Una reforma atrevida
La ministra de Educación y Cultura ha informado al Consejo de Universidades de las transformaciones que piensa someter al Parlamento y que afectan a algunos de los aspectos más básicos de la realidad universitaria. Se trata de ideas y no de un texto articulado, por lo que hay que aplazar el juicio definitivo. Por lo explicado oralmente, la propuesta de reforma universitaria contiene aspectos positivos, y hasta atrevidos dada la inercia de la institución, junto con otros francamente contraproducentes.
Asunto de considerable envergadura es la supresión de la prueba de selectividad tal y como existe actualmente. Nacida como prueba de capacidad para poder seguir los estudios universitarios, hoy es, además, el mecanismo de ordenación de los estudiantes cuando hay más demanda que oferta en un centro concreto. Por otra parte, es la única prueba externa a los institutos y de carácter general -aunque distinta por comunidades autónomas- a la que se someten quienes quieren acceder a la Universidad. Tiene muchos inconvenientes, pero su supresión, también. Lo que se propone ahora es sustituirla por pruebas en cada universidad, lo que tiene la virtud de adecuarlas mejor a la motivación del alumno, pero inevitablemente complica la posibilidad de intentar la entrada en varios centros y dificulta la movilidad. Es éste un punto que afecta, además, a la organización de la enseñanza en los institutos, de forma que convendría planificar y dotar de medios al sistema alternativo.

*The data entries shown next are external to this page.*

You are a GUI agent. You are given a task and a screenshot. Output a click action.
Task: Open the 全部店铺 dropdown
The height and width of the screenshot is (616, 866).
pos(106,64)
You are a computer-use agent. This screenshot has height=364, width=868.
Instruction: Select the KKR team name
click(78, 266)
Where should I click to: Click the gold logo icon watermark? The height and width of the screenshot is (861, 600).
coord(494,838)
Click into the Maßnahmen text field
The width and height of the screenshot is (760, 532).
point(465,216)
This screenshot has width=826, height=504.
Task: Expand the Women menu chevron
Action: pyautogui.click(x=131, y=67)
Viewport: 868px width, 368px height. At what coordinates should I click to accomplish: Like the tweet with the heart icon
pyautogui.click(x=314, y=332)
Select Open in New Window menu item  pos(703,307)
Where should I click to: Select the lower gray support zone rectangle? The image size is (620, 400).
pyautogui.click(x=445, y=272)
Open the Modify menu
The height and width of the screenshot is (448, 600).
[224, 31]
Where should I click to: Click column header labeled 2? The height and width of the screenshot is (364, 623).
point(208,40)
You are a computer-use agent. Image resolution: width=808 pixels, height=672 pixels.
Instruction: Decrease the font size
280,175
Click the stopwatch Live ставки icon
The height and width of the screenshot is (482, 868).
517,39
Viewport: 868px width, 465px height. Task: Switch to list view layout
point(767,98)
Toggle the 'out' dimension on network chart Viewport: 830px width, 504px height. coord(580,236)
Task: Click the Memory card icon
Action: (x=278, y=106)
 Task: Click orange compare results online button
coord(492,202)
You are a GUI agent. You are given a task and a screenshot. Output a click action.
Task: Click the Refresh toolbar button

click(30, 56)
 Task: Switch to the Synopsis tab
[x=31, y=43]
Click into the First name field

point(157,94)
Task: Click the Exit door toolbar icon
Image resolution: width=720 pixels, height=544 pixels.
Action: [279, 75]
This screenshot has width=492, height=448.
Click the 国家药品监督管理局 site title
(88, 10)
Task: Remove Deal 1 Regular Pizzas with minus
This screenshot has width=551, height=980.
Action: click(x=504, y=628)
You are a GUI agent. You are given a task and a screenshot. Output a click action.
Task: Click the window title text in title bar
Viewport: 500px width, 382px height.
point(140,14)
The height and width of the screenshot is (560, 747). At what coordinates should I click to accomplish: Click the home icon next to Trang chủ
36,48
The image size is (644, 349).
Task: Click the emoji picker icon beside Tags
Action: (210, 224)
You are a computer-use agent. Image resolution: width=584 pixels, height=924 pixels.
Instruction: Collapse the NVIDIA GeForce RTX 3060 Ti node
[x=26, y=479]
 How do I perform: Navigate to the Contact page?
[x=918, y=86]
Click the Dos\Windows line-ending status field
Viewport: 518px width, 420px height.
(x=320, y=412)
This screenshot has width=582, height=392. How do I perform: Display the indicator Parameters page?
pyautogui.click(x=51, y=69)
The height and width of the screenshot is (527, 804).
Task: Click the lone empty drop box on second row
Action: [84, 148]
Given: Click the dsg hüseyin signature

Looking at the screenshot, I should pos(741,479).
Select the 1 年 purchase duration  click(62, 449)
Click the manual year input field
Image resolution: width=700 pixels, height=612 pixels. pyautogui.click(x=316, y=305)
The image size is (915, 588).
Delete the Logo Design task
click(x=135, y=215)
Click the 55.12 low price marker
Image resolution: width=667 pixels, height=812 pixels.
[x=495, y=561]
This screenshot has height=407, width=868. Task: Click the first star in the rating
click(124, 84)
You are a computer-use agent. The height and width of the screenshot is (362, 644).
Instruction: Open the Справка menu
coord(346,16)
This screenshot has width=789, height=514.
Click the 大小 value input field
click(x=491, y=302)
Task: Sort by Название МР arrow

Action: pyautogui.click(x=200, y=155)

La distinción entre funciones ejecutivas y de gestión, encomendadas al rector y a su equipo, y las de supervisión, control o consulta, encomendadas a otros órganos, no puede ser más pertinente. En la actualidad hay una confusión notable que lleva a que puedan entrar en conflicto posiciones de órganos de gobierno de distinta procedencia y representatividad. Es discutible, por ejemplo, que un tercio del consejo de gobierno tenga que provenir del consejo social, que es claramente un órgano de supervisión, aunque todo dependerá de la relación y competencias respectivas del consejo de gobierno y del consejo de dirección de cada universidad. Como también lo es que el rector sea elegido por sufragio universal ponderado de toda la comunidad universitaria y no por un órgano más restringido y con participación externa, aunque la propuesta ministerial pueda suponer una mejora sobre la situación actual. Al fin y al cabo, el claustro no es más que la representación ponderada de esa comunidad, sólo que en algunos sectores los claustrales representan a minorías activas que se mueven al margen de una inmensa mayoría ajena al proceso electoral. Así se podrá participar sin mediaciones.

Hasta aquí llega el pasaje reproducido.